§ WHAT YOU WILL DO
Exactly as they appear below, repeat the lines from the one with "Given: Select X86" through the one with "Task: Click the CMF(20) legend label", and no others.

*** DATA TO EXAMINE

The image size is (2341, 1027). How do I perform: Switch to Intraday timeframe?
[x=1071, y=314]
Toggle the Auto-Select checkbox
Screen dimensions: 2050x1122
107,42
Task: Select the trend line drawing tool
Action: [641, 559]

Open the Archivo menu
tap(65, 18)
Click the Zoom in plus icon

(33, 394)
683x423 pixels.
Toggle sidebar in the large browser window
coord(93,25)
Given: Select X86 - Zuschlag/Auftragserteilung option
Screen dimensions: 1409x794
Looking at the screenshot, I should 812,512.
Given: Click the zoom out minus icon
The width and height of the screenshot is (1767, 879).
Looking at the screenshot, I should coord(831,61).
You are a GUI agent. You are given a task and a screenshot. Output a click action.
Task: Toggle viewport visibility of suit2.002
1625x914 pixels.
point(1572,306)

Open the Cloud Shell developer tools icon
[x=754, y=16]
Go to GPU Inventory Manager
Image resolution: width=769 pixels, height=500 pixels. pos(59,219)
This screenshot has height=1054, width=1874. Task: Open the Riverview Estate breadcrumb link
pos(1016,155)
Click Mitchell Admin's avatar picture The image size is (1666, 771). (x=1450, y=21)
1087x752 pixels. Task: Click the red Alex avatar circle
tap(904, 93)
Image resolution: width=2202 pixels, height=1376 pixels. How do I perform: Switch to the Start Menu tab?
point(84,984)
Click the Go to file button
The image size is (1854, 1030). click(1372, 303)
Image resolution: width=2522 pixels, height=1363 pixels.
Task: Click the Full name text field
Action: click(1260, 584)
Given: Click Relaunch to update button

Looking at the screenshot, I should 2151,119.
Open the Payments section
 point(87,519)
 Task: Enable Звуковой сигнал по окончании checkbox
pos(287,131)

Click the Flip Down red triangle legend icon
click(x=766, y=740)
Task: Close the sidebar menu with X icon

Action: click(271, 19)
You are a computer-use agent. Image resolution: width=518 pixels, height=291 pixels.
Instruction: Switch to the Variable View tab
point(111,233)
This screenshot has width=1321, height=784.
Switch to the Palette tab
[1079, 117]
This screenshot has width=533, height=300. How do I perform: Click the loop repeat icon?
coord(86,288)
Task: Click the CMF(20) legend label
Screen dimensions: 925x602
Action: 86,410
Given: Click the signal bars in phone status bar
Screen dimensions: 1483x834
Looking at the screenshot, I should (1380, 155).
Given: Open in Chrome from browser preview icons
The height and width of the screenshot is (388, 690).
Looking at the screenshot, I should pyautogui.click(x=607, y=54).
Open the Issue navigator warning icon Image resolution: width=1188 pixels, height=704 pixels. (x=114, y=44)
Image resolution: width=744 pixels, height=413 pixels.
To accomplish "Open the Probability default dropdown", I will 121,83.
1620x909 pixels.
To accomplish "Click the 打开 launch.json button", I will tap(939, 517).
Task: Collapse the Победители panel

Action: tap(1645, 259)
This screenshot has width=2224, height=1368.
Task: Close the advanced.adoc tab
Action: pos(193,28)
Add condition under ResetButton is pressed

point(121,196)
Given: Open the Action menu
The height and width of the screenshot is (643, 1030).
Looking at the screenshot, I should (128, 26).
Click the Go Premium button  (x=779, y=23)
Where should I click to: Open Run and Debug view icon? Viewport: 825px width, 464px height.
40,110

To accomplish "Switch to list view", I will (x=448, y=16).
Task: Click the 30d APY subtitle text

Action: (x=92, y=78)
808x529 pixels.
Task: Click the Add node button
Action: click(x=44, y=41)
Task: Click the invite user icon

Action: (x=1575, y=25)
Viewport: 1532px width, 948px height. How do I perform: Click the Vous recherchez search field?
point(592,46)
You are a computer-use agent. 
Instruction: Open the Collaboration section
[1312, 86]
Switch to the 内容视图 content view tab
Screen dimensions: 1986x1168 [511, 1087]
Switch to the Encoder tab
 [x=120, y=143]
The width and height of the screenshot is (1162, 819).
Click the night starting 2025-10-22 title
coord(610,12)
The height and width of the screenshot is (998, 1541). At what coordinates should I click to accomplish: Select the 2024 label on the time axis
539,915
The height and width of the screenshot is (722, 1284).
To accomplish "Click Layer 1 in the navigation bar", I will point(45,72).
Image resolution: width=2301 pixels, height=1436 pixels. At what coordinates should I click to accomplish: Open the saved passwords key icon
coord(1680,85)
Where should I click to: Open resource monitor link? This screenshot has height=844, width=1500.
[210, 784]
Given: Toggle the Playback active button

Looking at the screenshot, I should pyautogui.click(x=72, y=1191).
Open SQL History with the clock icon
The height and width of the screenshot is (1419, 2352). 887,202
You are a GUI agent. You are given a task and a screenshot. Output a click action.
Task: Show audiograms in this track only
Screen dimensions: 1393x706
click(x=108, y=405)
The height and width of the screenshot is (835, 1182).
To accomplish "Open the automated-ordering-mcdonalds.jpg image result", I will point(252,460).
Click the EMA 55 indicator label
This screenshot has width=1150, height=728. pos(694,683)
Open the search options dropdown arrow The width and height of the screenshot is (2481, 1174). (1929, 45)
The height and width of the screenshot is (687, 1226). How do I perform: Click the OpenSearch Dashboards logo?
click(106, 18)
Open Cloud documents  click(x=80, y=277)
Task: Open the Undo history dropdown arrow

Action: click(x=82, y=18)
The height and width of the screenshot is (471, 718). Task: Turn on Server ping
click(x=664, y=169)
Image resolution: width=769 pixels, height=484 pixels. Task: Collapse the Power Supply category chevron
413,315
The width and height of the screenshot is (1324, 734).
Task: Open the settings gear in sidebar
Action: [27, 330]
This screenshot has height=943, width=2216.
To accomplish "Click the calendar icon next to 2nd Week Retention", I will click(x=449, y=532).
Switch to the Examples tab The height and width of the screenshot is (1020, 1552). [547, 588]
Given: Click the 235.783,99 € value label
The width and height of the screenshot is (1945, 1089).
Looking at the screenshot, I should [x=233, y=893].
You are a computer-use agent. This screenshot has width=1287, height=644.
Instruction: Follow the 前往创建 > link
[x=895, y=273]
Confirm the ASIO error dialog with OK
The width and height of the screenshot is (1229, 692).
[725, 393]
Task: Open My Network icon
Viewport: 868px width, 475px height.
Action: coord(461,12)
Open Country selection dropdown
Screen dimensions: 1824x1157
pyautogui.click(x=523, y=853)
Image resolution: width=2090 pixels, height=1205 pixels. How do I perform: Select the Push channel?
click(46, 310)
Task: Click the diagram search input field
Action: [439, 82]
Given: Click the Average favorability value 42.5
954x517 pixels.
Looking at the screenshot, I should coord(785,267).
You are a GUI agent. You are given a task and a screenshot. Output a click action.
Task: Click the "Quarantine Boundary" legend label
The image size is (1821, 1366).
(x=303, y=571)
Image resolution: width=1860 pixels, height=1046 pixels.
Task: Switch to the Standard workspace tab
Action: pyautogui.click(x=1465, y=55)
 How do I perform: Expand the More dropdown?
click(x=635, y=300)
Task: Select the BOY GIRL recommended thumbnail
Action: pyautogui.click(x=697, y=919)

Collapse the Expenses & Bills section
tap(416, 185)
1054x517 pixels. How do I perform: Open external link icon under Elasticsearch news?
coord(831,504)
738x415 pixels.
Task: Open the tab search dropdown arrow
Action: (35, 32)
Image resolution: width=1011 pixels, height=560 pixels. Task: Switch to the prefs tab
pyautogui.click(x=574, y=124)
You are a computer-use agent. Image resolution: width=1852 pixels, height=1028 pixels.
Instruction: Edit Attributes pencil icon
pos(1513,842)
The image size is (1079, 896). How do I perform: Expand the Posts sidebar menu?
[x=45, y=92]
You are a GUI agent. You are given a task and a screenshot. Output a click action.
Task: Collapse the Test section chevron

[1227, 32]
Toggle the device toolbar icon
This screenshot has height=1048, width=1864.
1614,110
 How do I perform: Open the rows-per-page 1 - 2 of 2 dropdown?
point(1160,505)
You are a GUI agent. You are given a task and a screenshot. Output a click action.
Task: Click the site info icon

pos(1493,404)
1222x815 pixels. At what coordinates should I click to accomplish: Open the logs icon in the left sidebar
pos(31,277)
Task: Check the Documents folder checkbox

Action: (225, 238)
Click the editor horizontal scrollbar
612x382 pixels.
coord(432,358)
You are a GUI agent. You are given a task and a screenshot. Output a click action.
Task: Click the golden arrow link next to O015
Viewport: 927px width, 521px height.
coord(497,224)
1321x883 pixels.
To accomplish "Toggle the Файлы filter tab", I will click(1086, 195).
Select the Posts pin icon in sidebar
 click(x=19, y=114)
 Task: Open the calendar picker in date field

******

§ REPLY TO THE TASK
Given: Select X86 - Zuschlag/Auftragserteilung option
Screen dimensions: 1409x794
Looking at the screenshot, I should 812,512.
Given: Click the zoom out minus icon
The width and height of the screenshot is (1767, 879).
Looking at the screenshot, I should coord(831,61).
You are a GUI agent. You are given a task and a screenshot. Output a click action.
Task: Toggle viewport visibility of suit2.002
1625x914 pixels.
point(1572,306)

Open the Cloud Shell developer tools icon
[x=754, y=16]
Go to GPU Inventory Manager
Image resolution: width=769 pixels, height=500 pixels. pos(59,219)
This screenshot has height=1054, width=1874. Task: Open the Riverview Estate breadcrumb link
pos(1016,155)
Click Mitchell Admin's avatar picture The image size is (1666, 771). (x=1450, y=21)
1087x752 pixels. Task: Click the red Alex avatar circle
tap(904, 93)
Image resolution: width=2202 pixels, height=1376 pixels. How do I perform: Switch to the Start Menu tab?
point(84,984)
Click the Go to file button
The image size is (1854, 1030). click(1372, 303)
Image resolution: width=2522 pixels, height=1363 pixels.
Task: Click the Full name text field
Action: click(1260, 584)
Given: Click Relaunch to update button

Looking at the screenshot, I should 2151,119.
Open the Payments section
 point(87,519)
 Task: Enable Звуковой сигнал по окончании checkbox
pos(287,131)

Click the Flip Down red triangle legend icon
click(x=766, y=740)
Task: Close the sidebar menu with X icon

Action: click(271, 19)
You are a computer-use agent. Image resolution: width=518 pixels, height=291 pixels.
Instruction: Switch to the Variable View tab
point(111,233)
This screenshot has width=1321, height=784.
Switch to the Palette tab
[1079, 117]
This screenshot has width=533, height=300. How do I perform: Click the loop repeat icon?
coord(86,288)
Task: Click the CMF(20) legend label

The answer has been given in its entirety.